What is asked:
Can you write out the material below again with every "screenshot" switched to "screen capture", keeping everything else unchanged and leaving the pictures out?

Material provided:
** start **

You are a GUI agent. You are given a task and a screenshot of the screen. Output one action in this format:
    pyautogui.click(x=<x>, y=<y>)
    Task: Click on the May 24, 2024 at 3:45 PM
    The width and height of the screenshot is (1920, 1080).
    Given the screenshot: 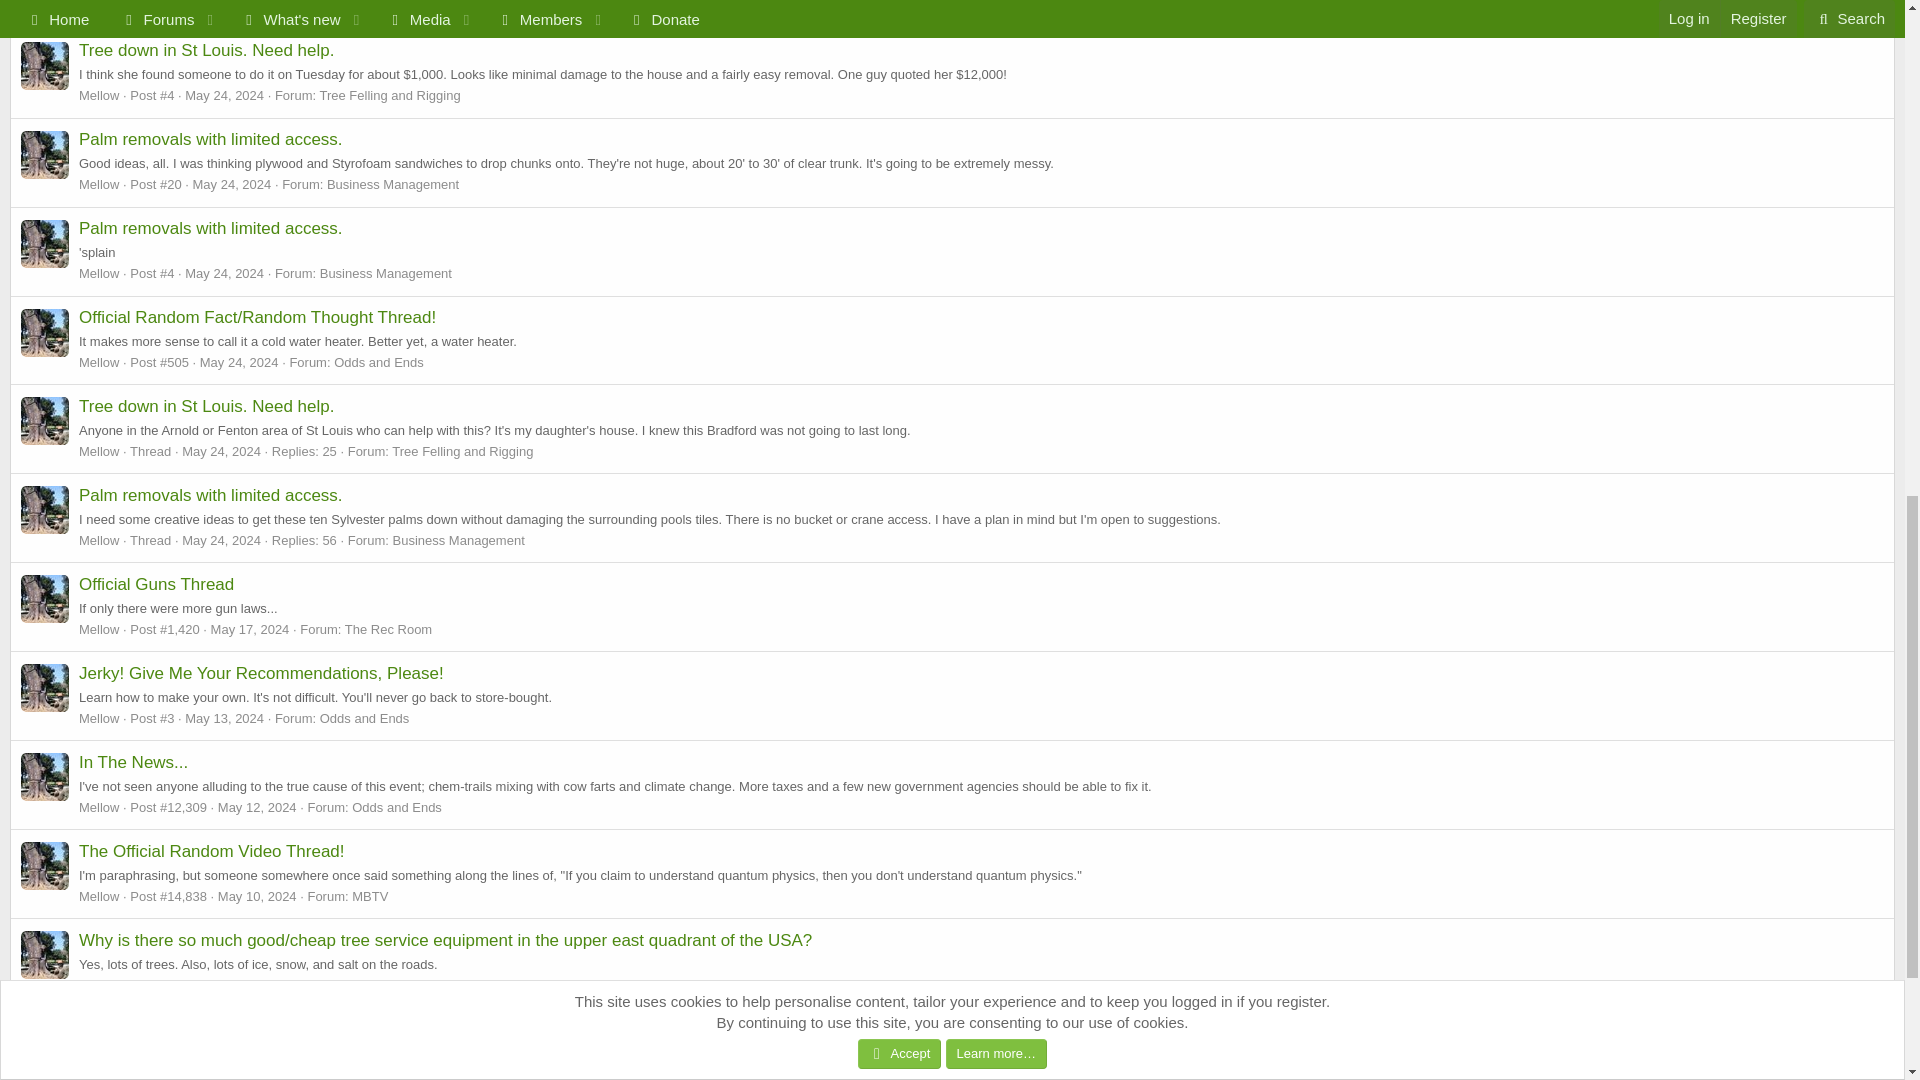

** end **

Exercise output:
You are a GUI agent. You are given a task and a screen capture of the screen. Output one action in this format:
    pyautogui.click(x=<x>, y=<y>)
    Task: Click on the May 24, 2024 at 3:45 PM
    The width and height of the screen capture is (1920, 1080).
    Given the screen capture: 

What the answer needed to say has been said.